§ WHAT TO DO: All of the data below should come back exactly as written, minus its images.

Collected data entries:
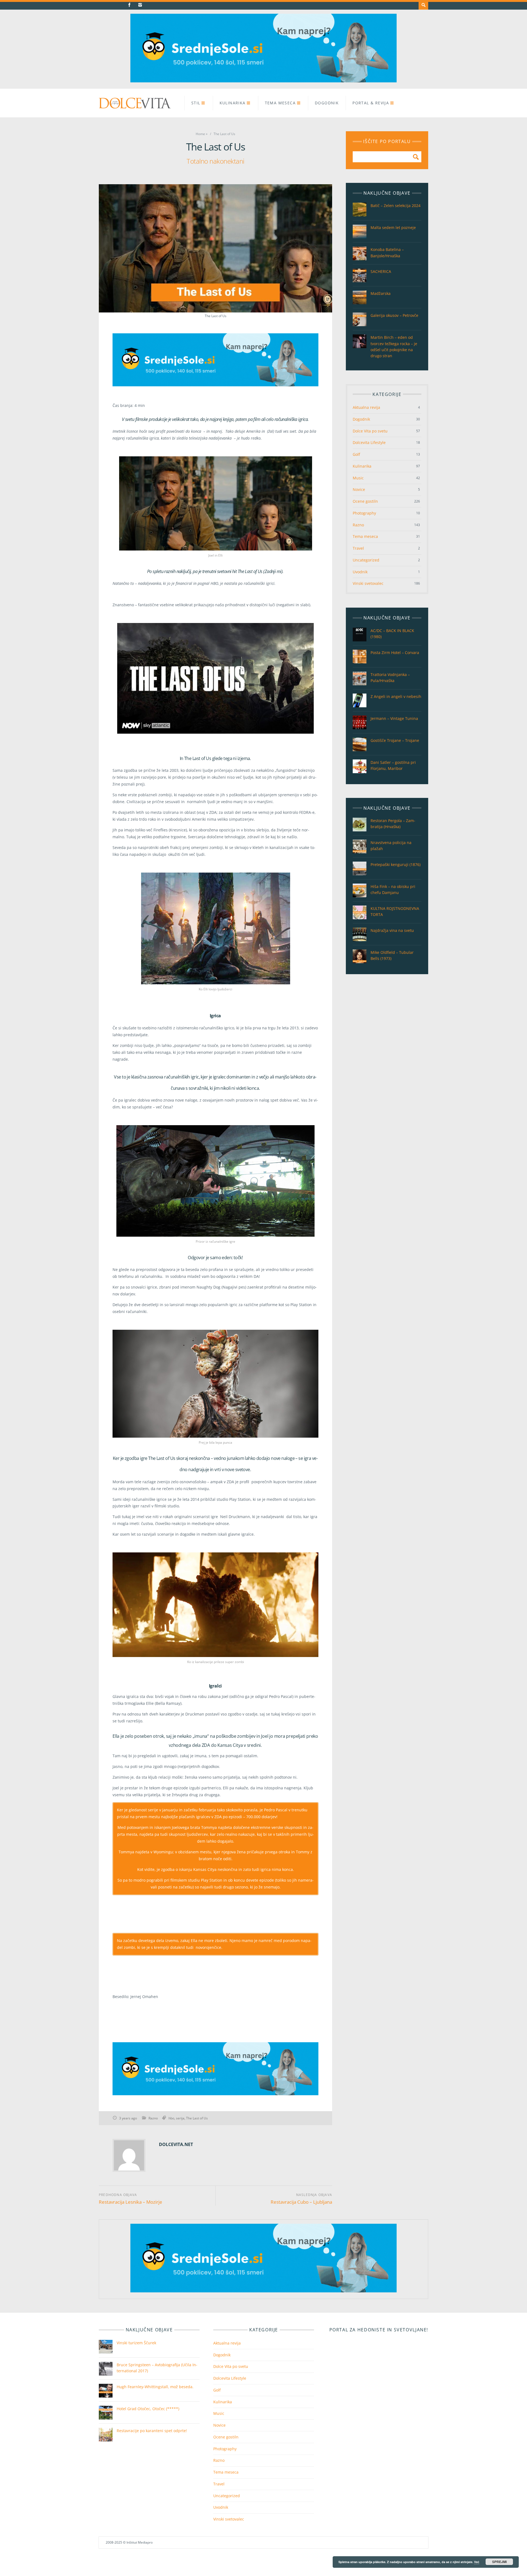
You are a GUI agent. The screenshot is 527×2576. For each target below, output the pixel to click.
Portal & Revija (370, 102)
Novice (359, 489)
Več (476, 2562)
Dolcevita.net (176, 2144)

§ SOLUTION TO THIS TASK:
You are a GUI agent. The screenshot is 527×2576. For each target below, output the pixel to click.
Portal & Revija (370, 102)
Novice (359, 489)
Več (476, 2562)
Dolcevita.net (176, 2144)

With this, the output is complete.